A series of two pineapple door knockers on the streets led me to consider the knocker as a symbolic form in its own right. The pineapple has traditionally been associated with hospitality and prosperity in the state of Rhode Island, and thus these door knockers became brass articulations of that same spirit, by means of a local visual semiotics. Some other exceptional knockers included a revolver attached to a door, whose military implications may have once symbolized the occupation of the resident there (a soldier, or member of the armed forces) or the building’s own history (as an arsenal, or military office). One woman also told me that she had picked a specific lionhead knocker for her home because it was the same knocker as the one at 10 Downing Street in London, the home of the United Kingdom’s prime minister. This example is a fascinating counter to the local symbolic value of the pineapple, as it posits the door knocker as a site for visual links with distant geographic and political entities, a door knocker as a global visual symbol.

When we look at door knockers, we engage them as symbols and visual objects as much as we consider the ways in which they are more than things to be seen.
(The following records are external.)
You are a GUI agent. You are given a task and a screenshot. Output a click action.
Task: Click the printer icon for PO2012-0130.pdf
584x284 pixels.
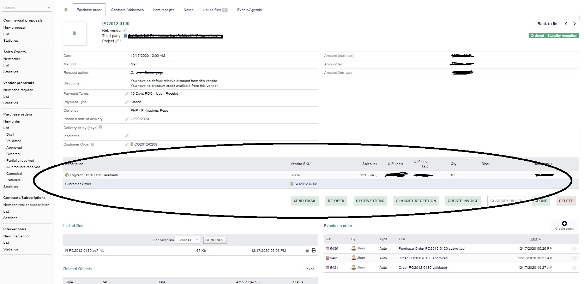coord(314,250)
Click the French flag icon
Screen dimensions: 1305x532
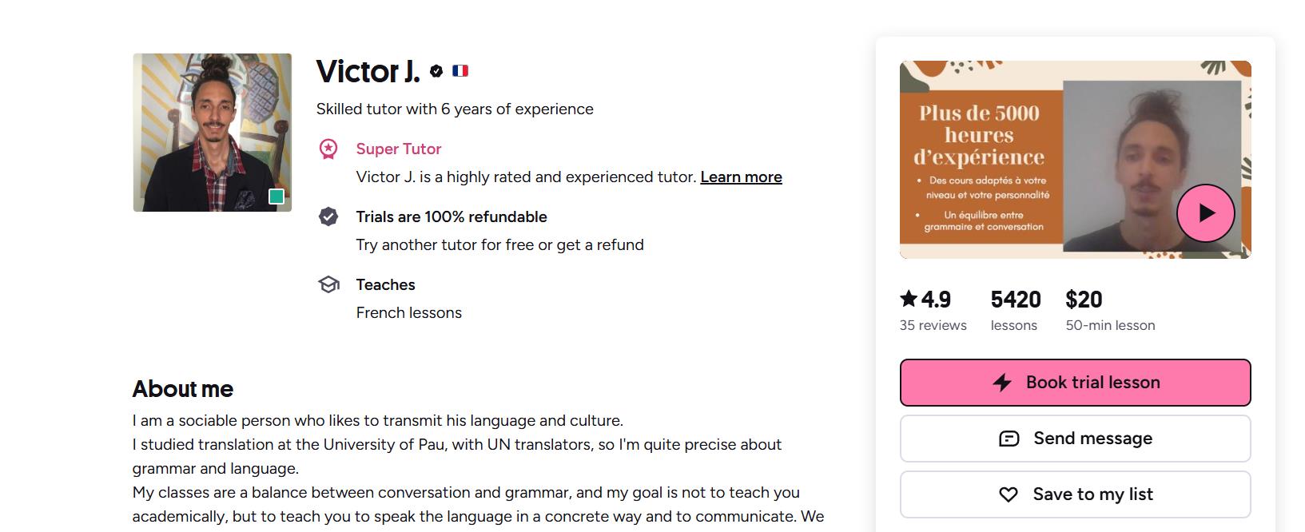point(460,71)
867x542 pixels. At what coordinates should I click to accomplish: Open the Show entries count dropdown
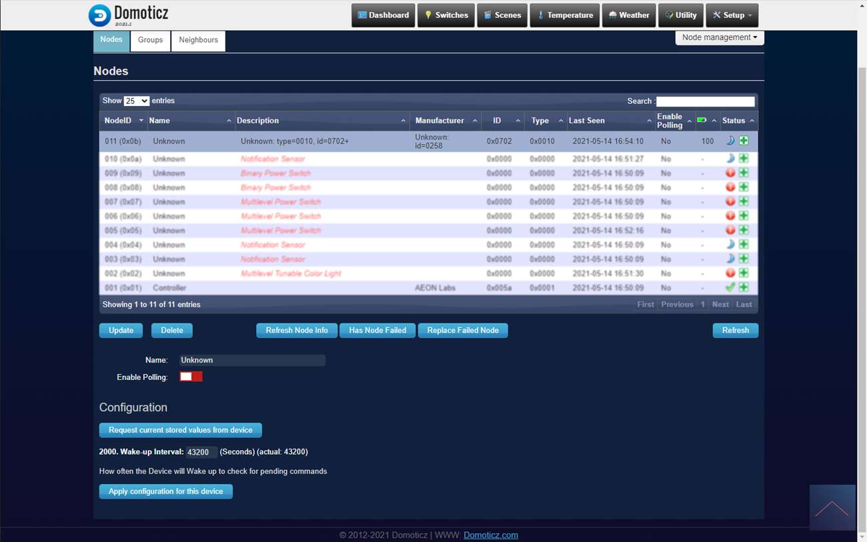[x=136, y=101]
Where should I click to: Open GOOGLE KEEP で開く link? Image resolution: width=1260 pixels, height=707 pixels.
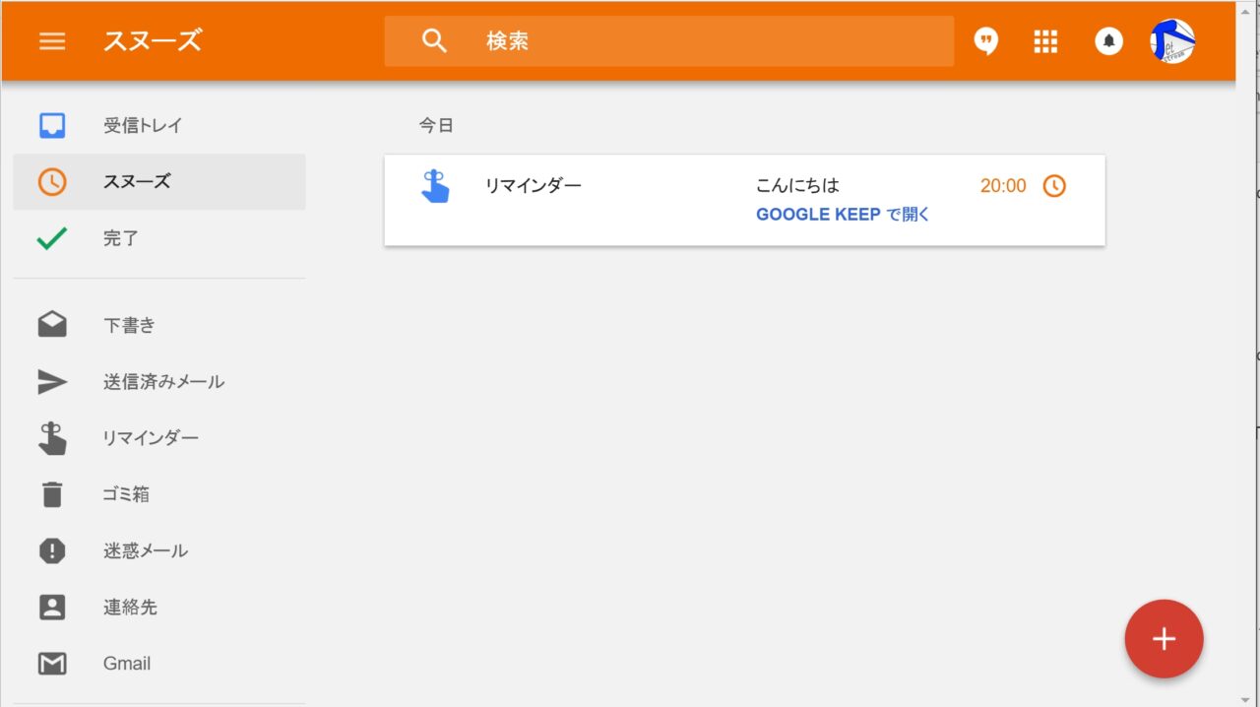(x=843, y=214)
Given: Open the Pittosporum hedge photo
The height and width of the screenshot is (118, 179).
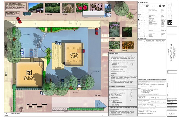Looking at the screenshot, I should tap(53, 8).
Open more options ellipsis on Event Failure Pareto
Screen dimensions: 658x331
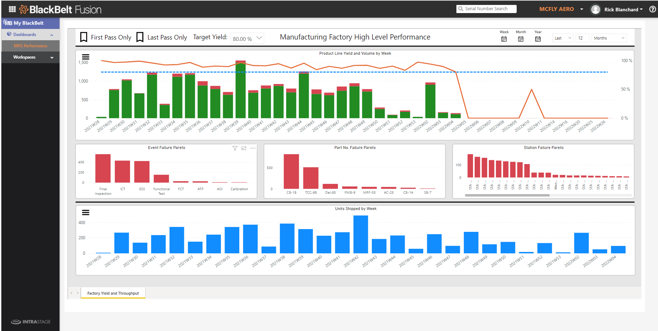(253, 148)
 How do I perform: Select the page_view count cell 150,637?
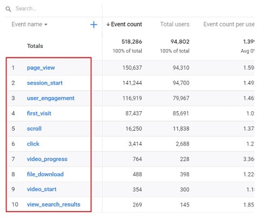point(132,68)
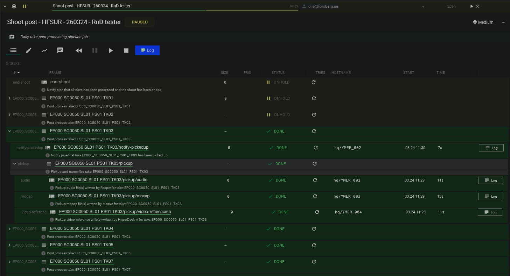
Task: Retry the pickup/audio task
Action: [315, 180]
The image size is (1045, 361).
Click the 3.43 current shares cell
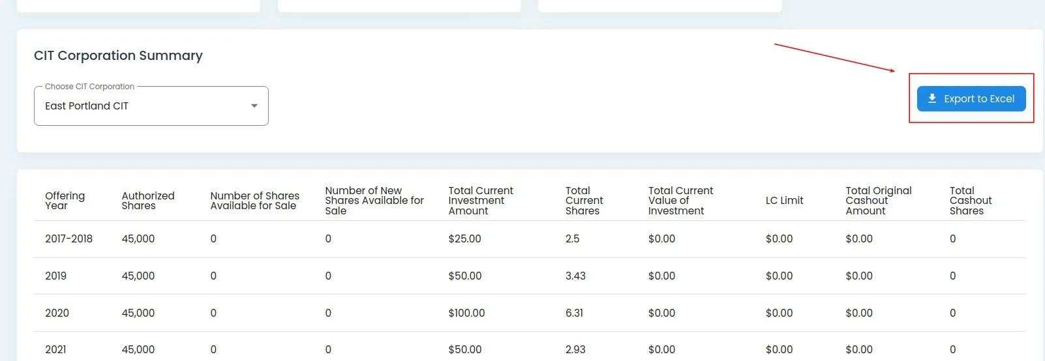click(x=575, y=276)
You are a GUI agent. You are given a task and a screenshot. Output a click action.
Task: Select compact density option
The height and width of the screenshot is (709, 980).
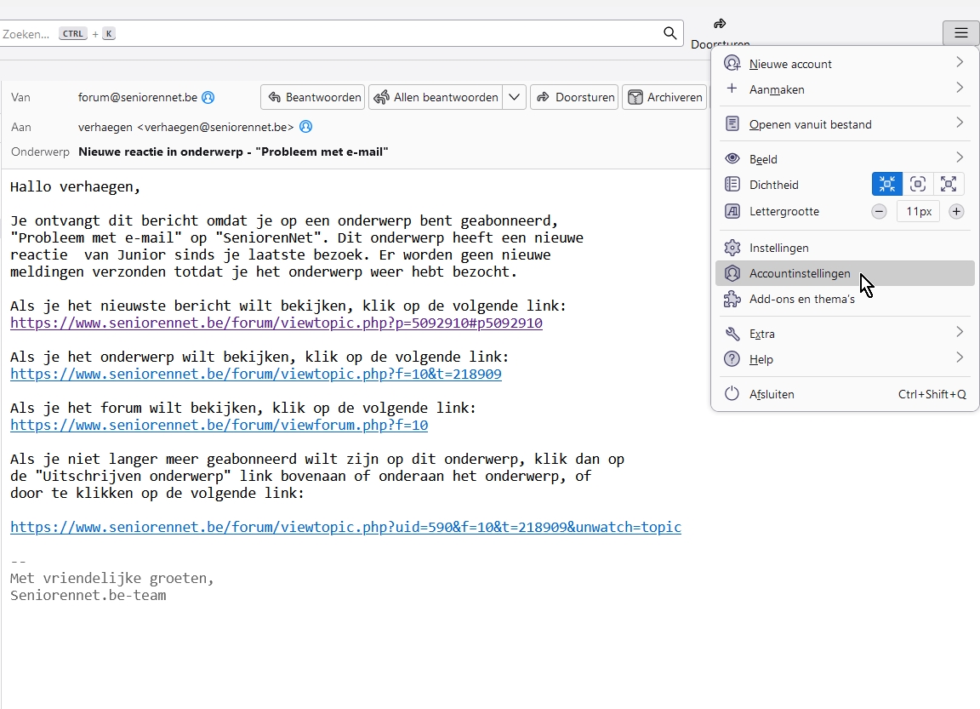tap(887, 184)
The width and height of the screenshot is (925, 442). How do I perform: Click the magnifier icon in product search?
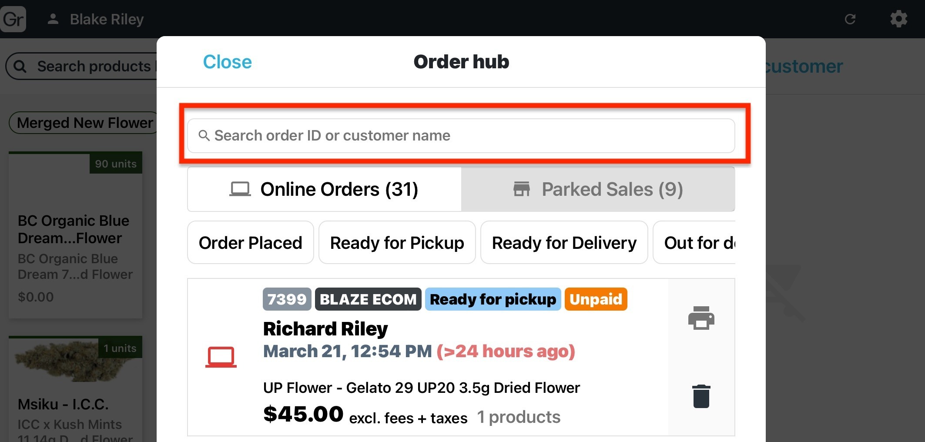pyautogui.click(x=20, y=67)
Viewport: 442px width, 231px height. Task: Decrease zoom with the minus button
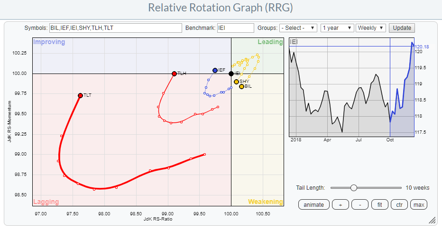(x=360, y=204)

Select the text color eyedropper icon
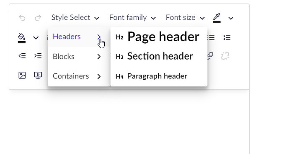click(x=217, y=18)
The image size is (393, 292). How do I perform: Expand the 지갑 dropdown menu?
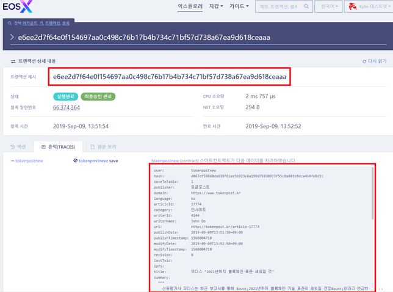pos(217,7)
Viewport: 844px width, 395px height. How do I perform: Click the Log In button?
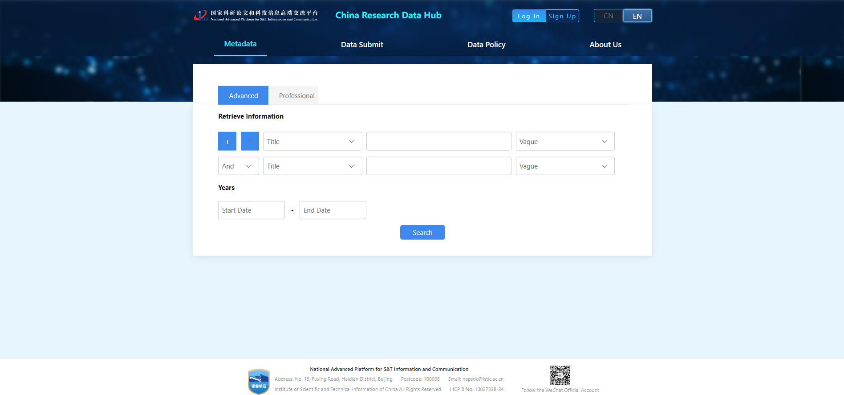pos(529,16)
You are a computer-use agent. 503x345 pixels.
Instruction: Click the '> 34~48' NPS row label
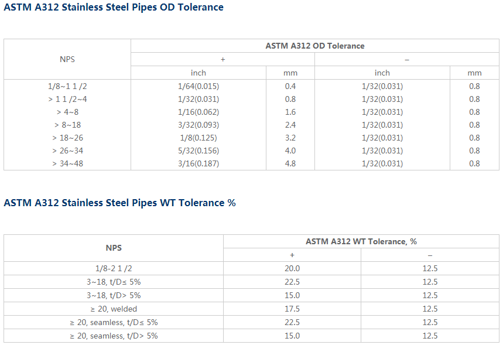point(67,163)
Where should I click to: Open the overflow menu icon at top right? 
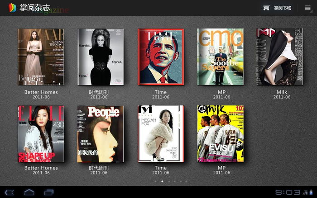point(307,8)
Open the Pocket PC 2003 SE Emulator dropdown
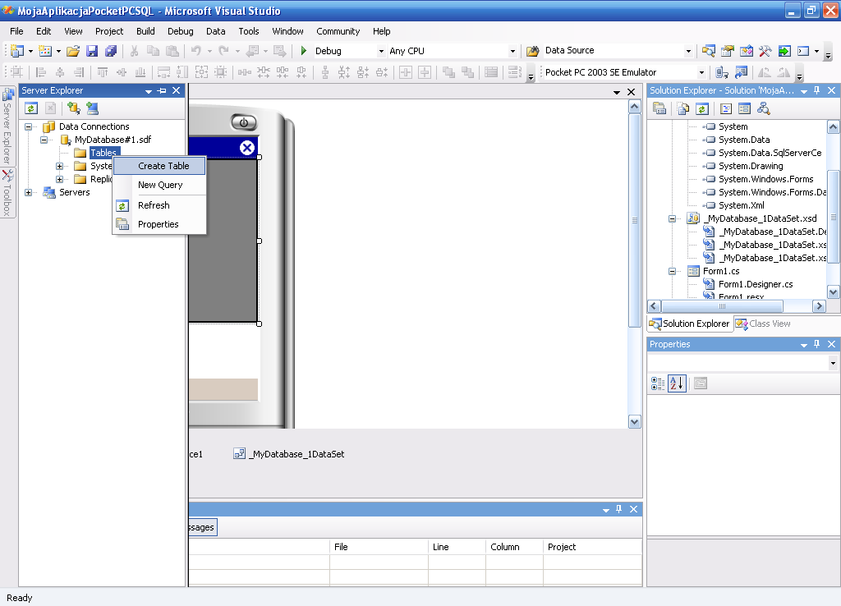841x606 pixels. (701, 72)
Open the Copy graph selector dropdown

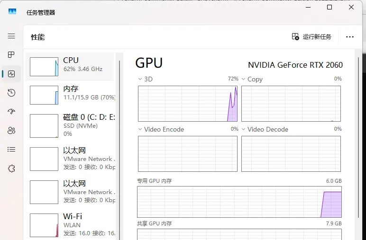pyautogui.click(x=244, y=79)
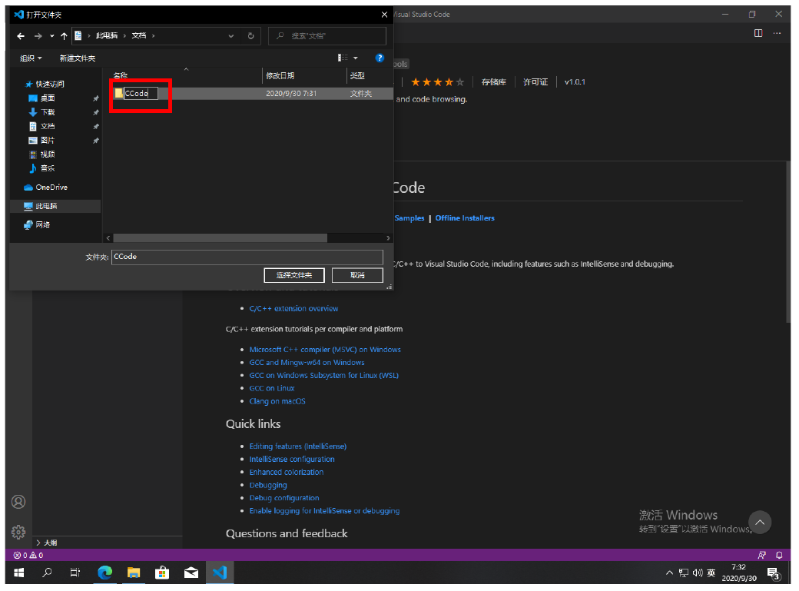The height and width of the screenshot is (591, 799).
Task: Open Microsoft Edge from taskbar
Action: (x=104, y=573)
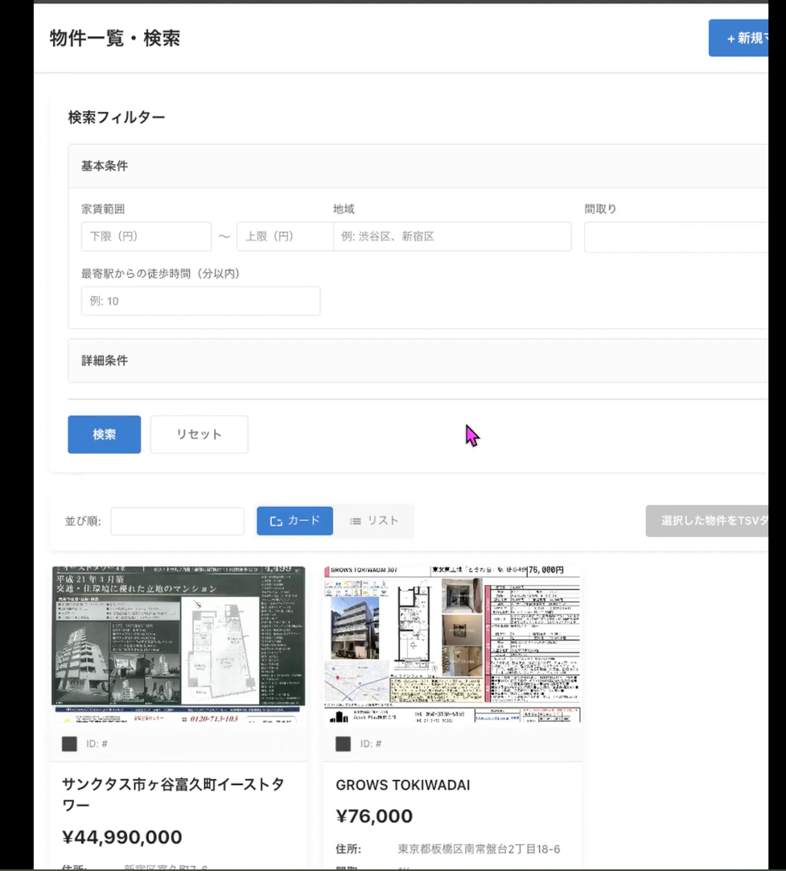786x871 pixels.
Task: Click the サンクタス property flyer thumbnail
Action: [x=178, y=644]
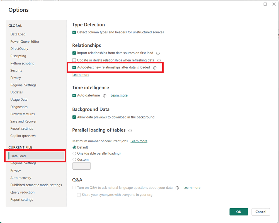The image size is (279, 223).
Task: Click info icon beside Parallel loading of tables
Action: point(130,130)
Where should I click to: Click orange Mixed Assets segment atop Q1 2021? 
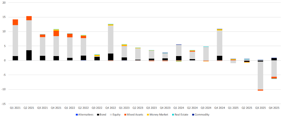tap(15, 22)
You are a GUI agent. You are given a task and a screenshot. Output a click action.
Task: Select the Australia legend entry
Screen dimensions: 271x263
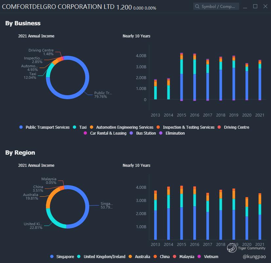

The visual meanings of these objects, as exemplified by my fieldwork and research, reveals the mulitiplicity of meanings that can be associated with these knockers. Because the ephemerality of meaning in symbolic systems, the meaning of the knockers as visual objects is constantly shifting. Where the pineapple knockers may have once meant welcome, today they may just be symbols of authenticity for their residents and visitors. It would be unfortunate if these symbolic, ornamental, and visual values were taken to be superficial. This is because the door knocker has been a visual object since it’s invention and popularization. What is more important then, is to judge the shifting of these visual meanings, and wonder how relate to the value of the knocker as a whole. For instance, while we might be tempted to see the development of the electric door bell as the ultimate end for the knocker as a practical object, and the beginning of it being developed into simply a visual object, we might just as soon see that inflection point as a the rebirth of the door knocker as a visual symbol because of the choice to include it with or in place of the door bell.